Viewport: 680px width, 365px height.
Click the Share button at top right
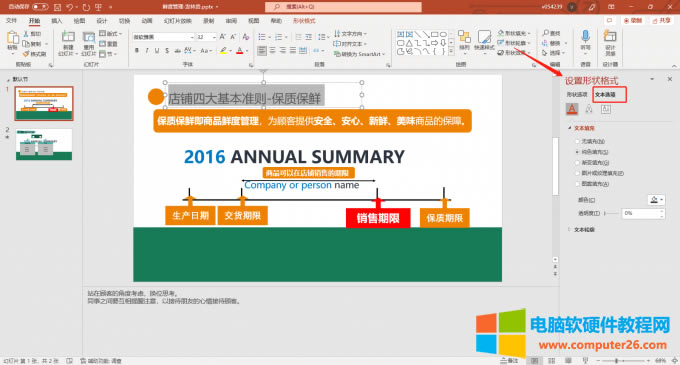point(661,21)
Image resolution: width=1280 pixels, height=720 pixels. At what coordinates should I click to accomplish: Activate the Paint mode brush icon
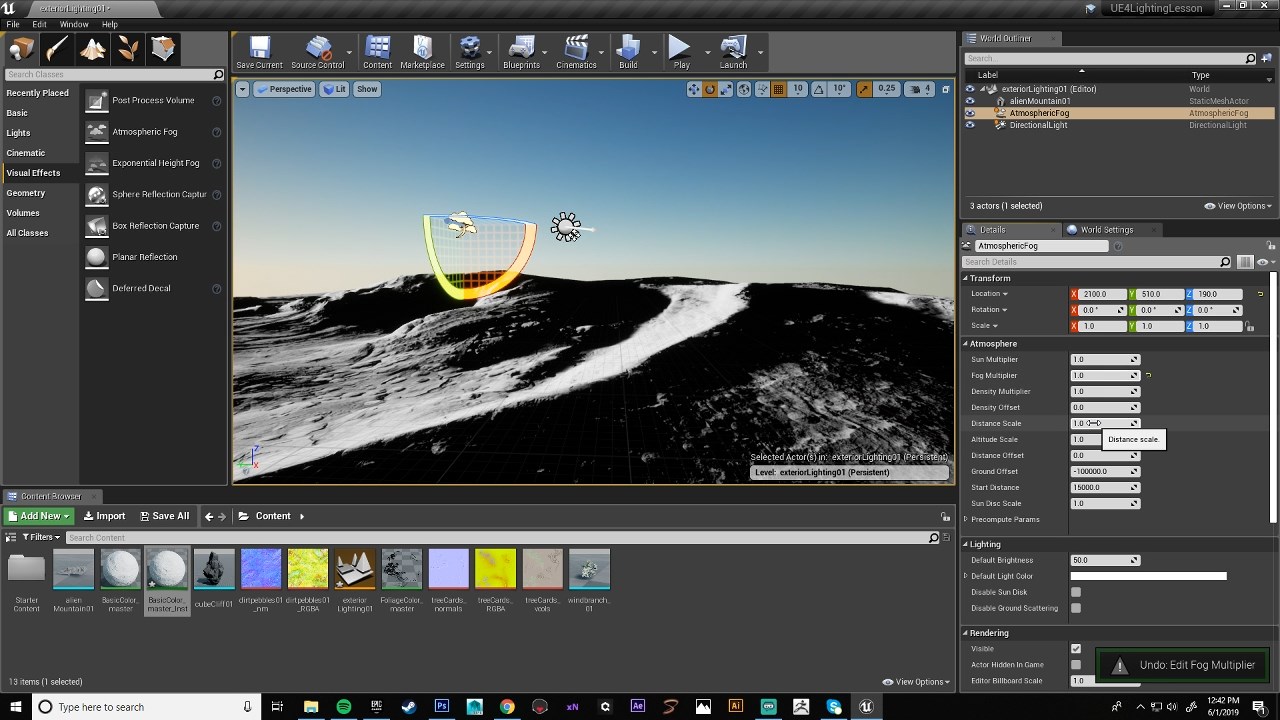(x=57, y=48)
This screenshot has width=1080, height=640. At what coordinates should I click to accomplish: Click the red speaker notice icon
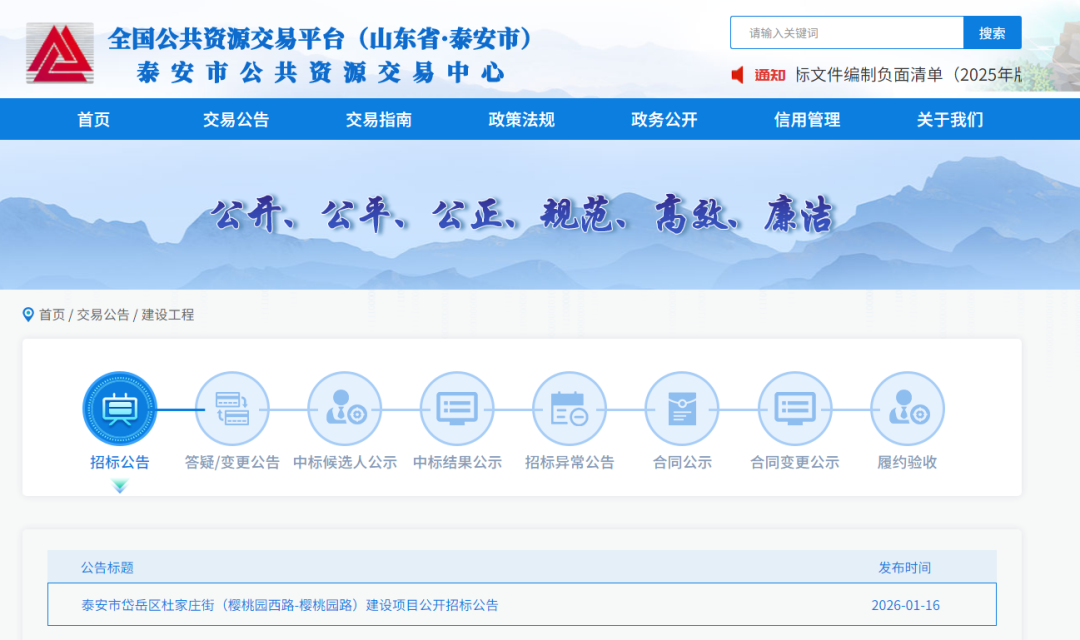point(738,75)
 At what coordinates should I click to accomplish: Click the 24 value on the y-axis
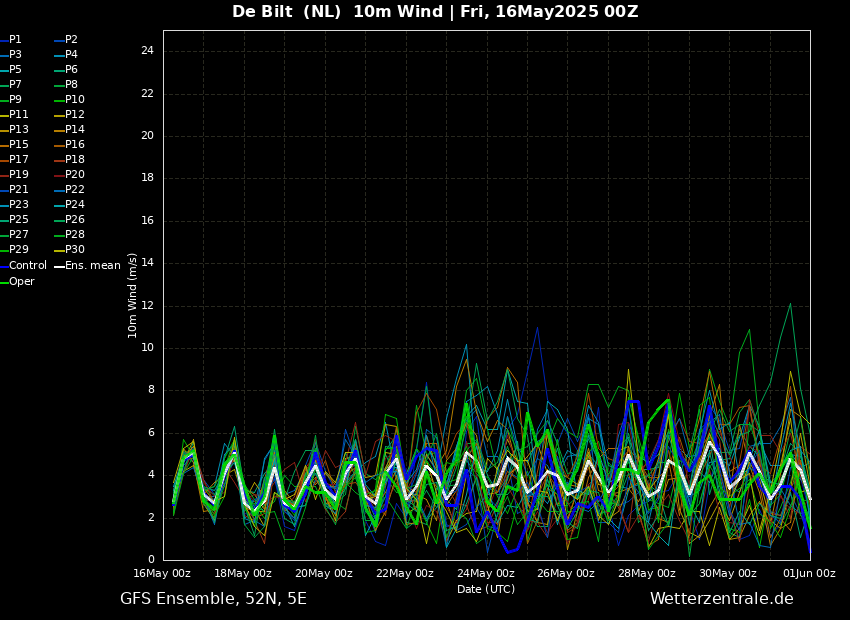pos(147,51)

Exercise requirements ->
Write out the data above exactly, minus any images.

Final answer ->
Viewport: 680px width, 365px height.
Click the Share button at top right
point(661,21)
Image resolution: width=1280 pixels, height=720 pixels. At what coordinates should I click to accomplish: Activate the Paint mode brush icon
(x=57, y=48)
This screenshot has width=1080, height=640. At what coordinates should I click to accomplish: Click the red speaker notice icon
point(738,75)
 At what coordinates should I click to accomplish: Click the 24 value on the y-axis
pos(147,51)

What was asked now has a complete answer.